The INSERT INTO command in Hive is used to add new data to a table. This can be data from:

  • Another table in Hive (using a SELECT statement).
  • Or manually written values (in some cases).

In Hive, since it is mostly used for big data and batch processing, the most common way to insert data is by reading from existing tables or external files.

Why Do We Insert Data?

There are many reasons why you’d need to insert data into Hive tables:

  • To load new batches of data coming in daily, weekly, or monthly.
  • To transform data from one table into another (for reporting or analysis).
  • To create summary tables based on calculations.
Syntax -

INSERT INTO TABLE (Adding Data): used when we want to add more rows to an existing table without deleting the existing data.
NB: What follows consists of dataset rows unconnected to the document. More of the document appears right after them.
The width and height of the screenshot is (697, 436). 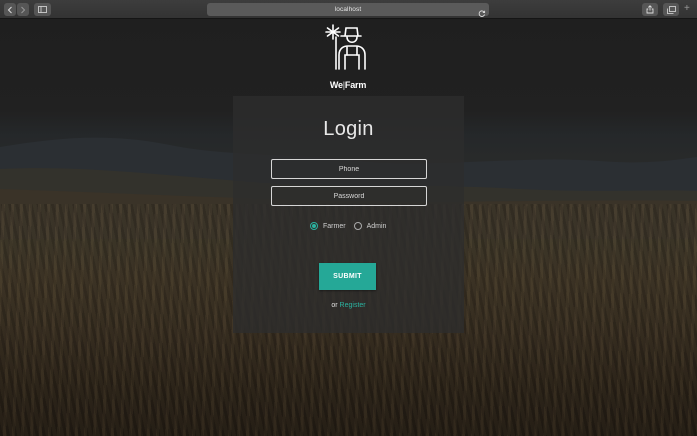 What do you see at coordinates (348, 276) in the screenshot?
I see `submit-button: SUBMIT` at bounding box center [348, 276].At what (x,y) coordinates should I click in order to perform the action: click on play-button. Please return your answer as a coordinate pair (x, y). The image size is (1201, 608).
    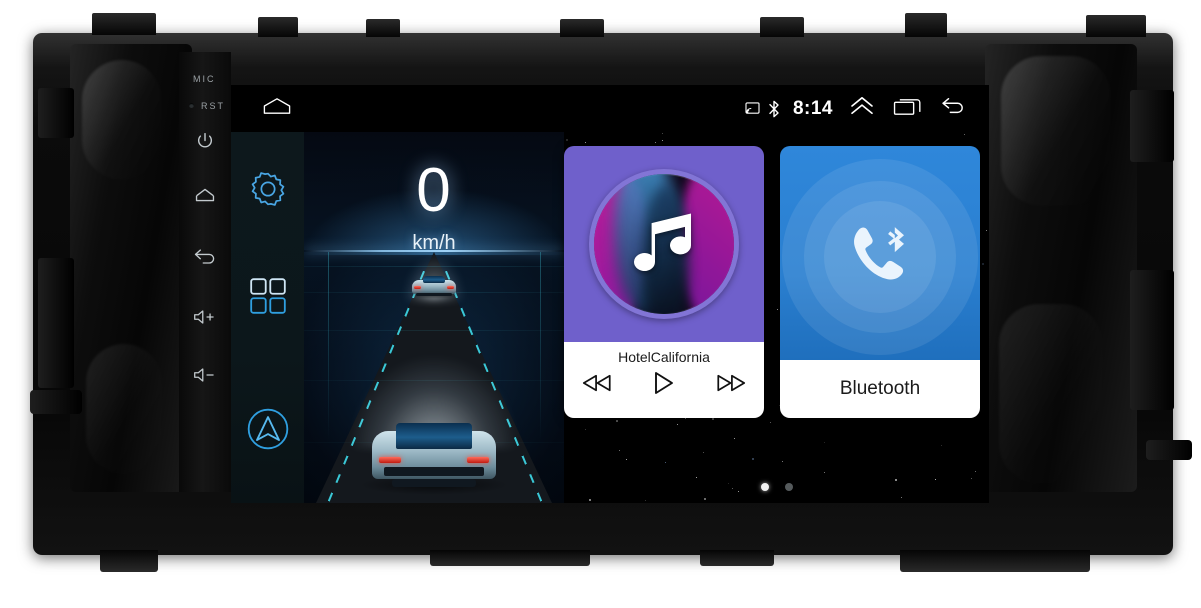
    Looking at the image, I should click on (664, 385).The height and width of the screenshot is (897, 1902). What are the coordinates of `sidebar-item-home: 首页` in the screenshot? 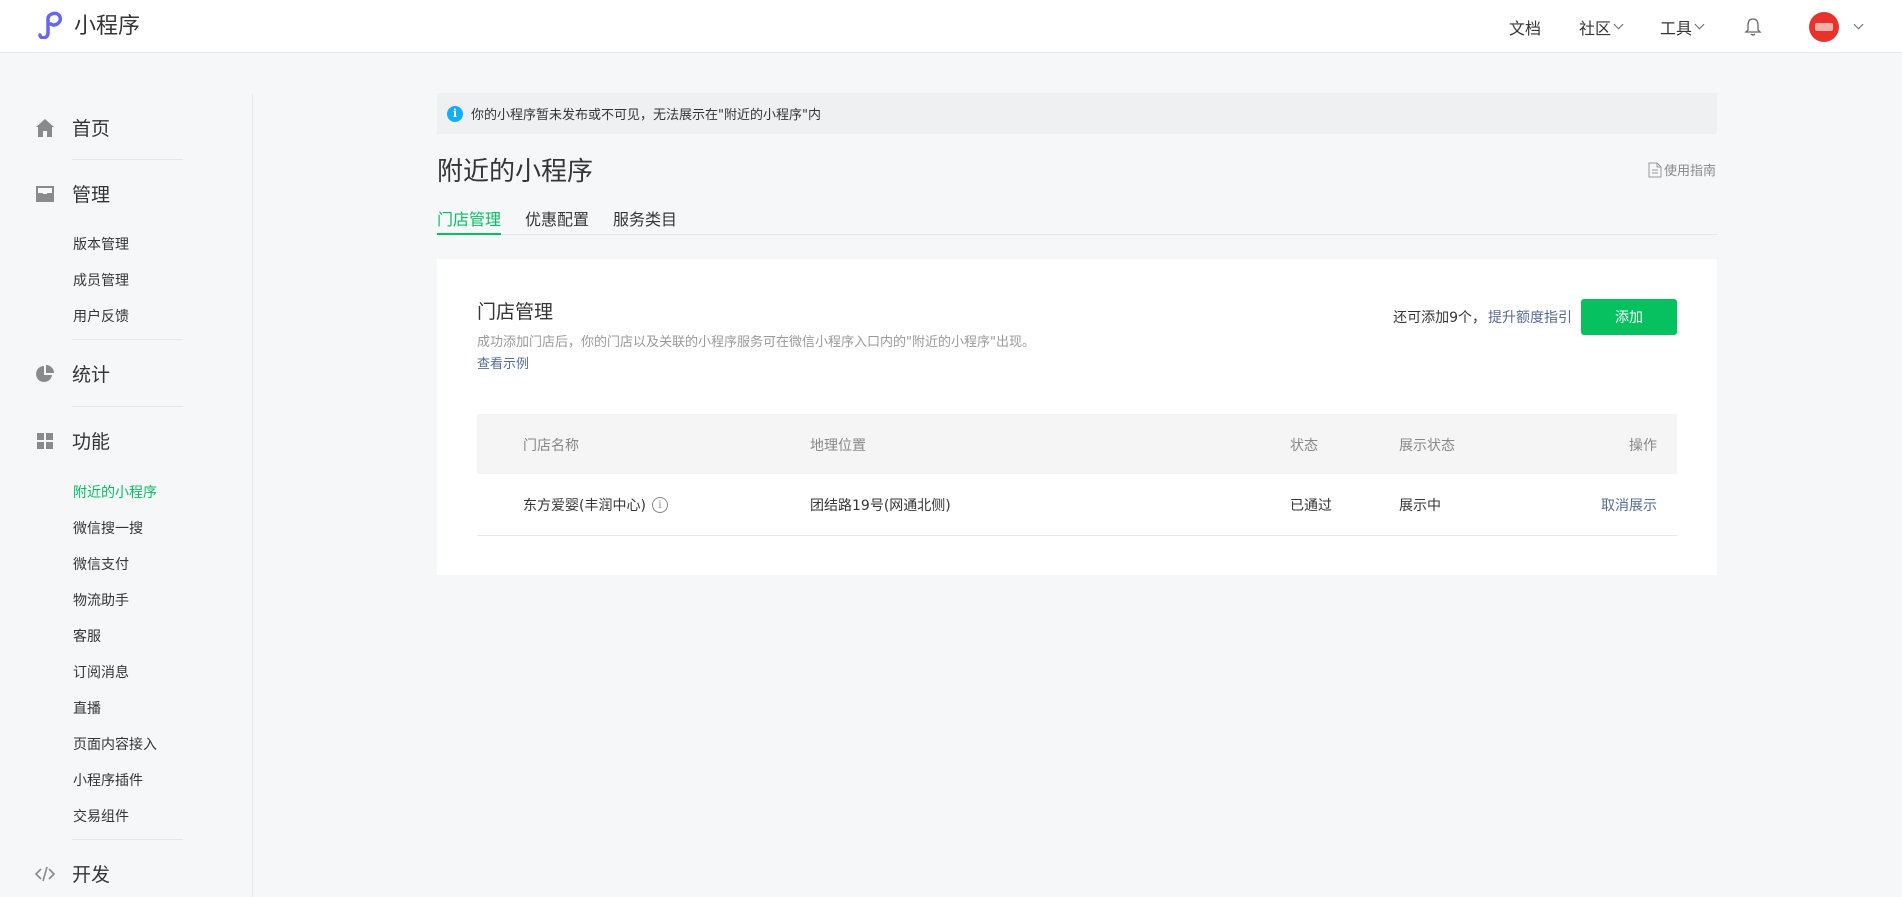 It's located at (72, 128).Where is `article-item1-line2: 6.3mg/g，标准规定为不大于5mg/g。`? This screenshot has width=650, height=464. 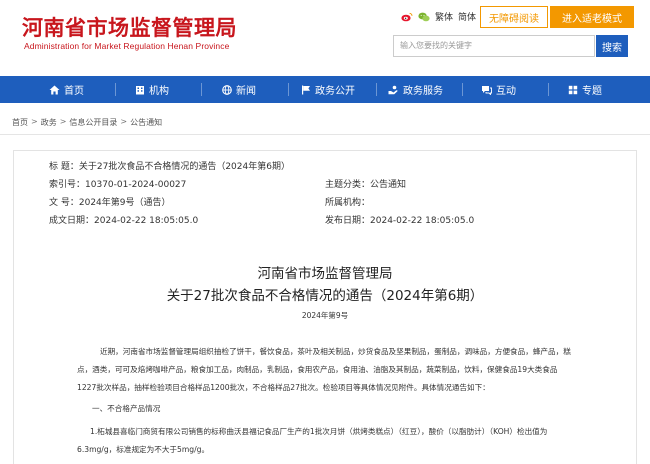
article-item1-line2: 6.3mg/g，标准规定为不大于5mg/g。 is located at coordinates (144, 450).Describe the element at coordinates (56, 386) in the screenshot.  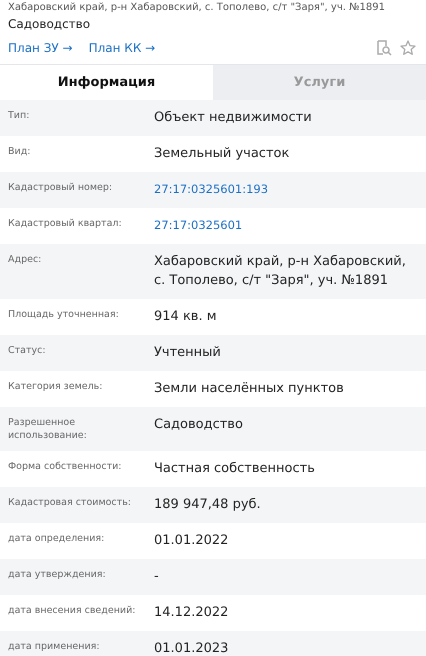
I see `field-label: Категория земель:` at that location.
INSERT INTO TABLE table_name 
VALUES (value1, value2, value3, ...);

INSERT OVERWRITE TABLE (Replacing Data) or Data Using SELECT (From Another Table): used when we want to replace the existing data with new data. That’s when you use INSERT OVERWRITE.

INSERT OVERWRITE TABLE table_name SELECT ...;
Note! INSERT will be used to do bulk insert from one table to another table.
Normally INSERT will be used to copy the data from one database to another database for the same table resides in both databases.
Examples -

Scenario1: Adds a new row with employee details to the existing table employee_data.:

INSERT INTO TABLE employee_data 
VALUES (101, 'Alice', 'IT', 65000);

INSERT INTO appends the new rows to the existing ones and no existing data is lost.

Scenario2: Replace the existing data with new data:

INSERT OVERWRITE TABLE monthly_sales 
SELECT * FROM daily_sales WHERE sale_date = '2025-07-05';

Remove all previous data from monthly_sales. Insert only the selected data from daily_sales where the date matches.

Scenario3: Inserting Data Using SELECT (From Another Table):

INSERT INTO TABLE high_value_orders 
SELECT * FROM orders WHERE order_amount > 10000;

Here you are selecting records from the orders table where the order amount is greater than 10,000 and inserting them into the high_value_orders table.

Scenario4: Inserting Data Using SELECT (From Another Table):

INSERT INTO TABLE sales_partition PARTITION (region='East') 
SELECT order_id, product, amount FROM sales_temp WHERE region = 'East';

This way, data goes into the correct partition in Hive for better performance and organization.